Не солдаты – больше мастеровые. Новая земля не огня просила – лемеха, не картечи – плотницкого топора. И руки у них пахли не порохом, а железом да дегтем, что варили тут уже по вологодскому или архангельскому способу.
Что им до взволнованного господина Синицкого и его капусты. Купец наживает свой товар. У них же ничего, кроме новых мозолей, не прибавится. Сыграет утром сигнальщик зорю, стрельнет гарнизонная пушка холостым зарядом – и айда служивые на развод, на работы – поправлять порушенный за ночь город, ставить новые дома, причалы, пакгаузы крепкой кладкою, живою сметкою, чтобы никакое другое лихо не понаделало новых бед.

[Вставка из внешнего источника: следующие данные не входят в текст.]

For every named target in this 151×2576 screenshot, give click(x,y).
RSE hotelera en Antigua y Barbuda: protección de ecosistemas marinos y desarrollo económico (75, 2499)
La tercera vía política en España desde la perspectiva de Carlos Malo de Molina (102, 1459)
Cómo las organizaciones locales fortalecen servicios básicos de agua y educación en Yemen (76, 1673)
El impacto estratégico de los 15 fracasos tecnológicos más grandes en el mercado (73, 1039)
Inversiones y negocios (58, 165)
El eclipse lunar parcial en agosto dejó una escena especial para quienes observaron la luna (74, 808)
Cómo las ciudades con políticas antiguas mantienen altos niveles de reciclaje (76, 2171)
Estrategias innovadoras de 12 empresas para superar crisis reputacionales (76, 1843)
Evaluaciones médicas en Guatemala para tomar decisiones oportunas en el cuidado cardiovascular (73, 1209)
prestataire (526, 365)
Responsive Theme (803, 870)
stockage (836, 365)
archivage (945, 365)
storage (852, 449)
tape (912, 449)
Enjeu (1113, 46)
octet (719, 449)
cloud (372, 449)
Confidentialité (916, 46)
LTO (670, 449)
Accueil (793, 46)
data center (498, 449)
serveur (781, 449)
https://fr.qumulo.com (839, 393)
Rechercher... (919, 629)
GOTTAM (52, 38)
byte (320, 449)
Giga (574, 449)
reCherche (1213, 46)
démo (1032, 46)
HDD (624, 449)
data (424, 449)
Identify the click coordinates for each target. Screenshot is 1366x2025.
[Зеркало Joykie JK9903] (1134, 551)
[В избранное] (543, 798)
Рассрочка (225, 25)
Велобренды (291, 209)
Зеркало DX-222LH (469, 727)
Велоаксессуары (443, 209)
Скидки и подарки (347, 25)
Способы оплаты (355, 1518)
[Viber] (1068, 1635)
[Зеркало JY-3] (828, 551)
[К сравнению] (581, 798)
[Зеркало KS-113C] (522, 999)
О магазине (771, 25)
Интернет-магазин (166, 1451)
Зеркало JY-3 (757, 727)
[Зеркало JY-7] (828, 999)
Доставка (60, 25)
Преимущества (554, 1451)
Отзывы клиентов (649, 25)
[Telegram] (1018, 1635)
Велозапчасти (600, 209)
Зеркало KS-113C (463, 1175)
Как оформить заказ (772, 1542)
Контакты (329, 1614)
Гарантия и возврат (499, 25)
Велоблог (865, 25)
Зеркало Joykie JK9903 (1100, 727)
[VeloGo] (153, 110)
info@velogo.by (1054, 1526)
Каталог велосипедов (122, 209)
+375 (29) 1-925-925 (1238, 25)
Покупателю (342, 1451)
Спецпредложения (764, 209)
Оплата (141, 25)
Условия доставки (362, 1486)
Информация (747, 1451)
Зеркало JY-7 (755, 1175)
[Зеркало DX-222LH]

Чтобы крепко держать в руках ключ от молодого города империи, чтобы зорко гляделось государству Российскому, чтобы бросить бескрайнее море, к его ногам.
– Страх господний!
– Море гневится – земля трясется.
– Как на четвертом бастионе в Крымскую!
– Еще пуще!
Ослепительно белое солнце вставало над морем, и в сторону от него, охватывая западную половину небосвода, уходило зыбкое синее пламя. И там, где оно, ослабевая, спускалось к горизонту, море загоралось тяжелым, металлическим светом. Легкие облака неприметно собирались с востока, и вдруг они как бы дрогнули, видно, их ударило ветром, зашевелились и, рассыпаясь, словно испуганная стая чаек, понеслись вдогонку за поднимающимся солнцем.
Со стороны казарм пробили склянки. На площади горнист с поцарапанной щекой сыграл запоздалую зорю. Зайчики с блестящей голосистой трубы весело вспыхивали и тотчас гасли в темных замерзших солдатских плазах.
В бухту Золотой Рог медленно входила шхуна «Алеут», регулярно плававшая в устье реки Суйфуна, где начинался великий сухой путь в Сибирь и европейскую часть России. Густой шлейф дыма из узкой, как голенище, трубы тянулся от эгершельдовских камней. Сбивая с уснувшей, как будто обессиленной за ночь, воды чаек, шхуна дала гудок. С единственного, искореженного ночным штормом причала махали. Мелькнули швартовы. Скрипнули зыбкие доски от толчка шхуны.
«А тебе зачем?» – подаваясь и брызгаясь, враждебно скрипнули доски Петру Гроссевичу. «Наконец-то!» – радостно подумал Гроссевич, прыгая на морскую капусту господина Синицкого, вылезшую с отливом на берег. Капуста спружинила.
Поразили отчетливо выступающие на фоне ясного, голубого неба крутобокие сопки, тяжелой цепью охватывающие бухту. В глаза бросились свежие надолбы пней, рассыпанных по склонам. Посмотреть – в рассыпном строю идет атака невидимого врага, притаившегося на гребне. Но это сказка, фантазия. На самой ближней сапке, одним боком завалившейся в море, мирно полощется, играя с легким ветром, российский флаг. Сам же город представлял зрелище весьма странное, и, наверное, не у одного пассажира, ступившего на владивостокский берег, мелькнула сумасшедшая мысль: «Уж не на войну ли я попал?» – И он был не далек от истинного положения дел. После ночного тайфуна город представлял собой крепость, державшую длительную осаду и взятую приступом после ожесточенной бомбардировки.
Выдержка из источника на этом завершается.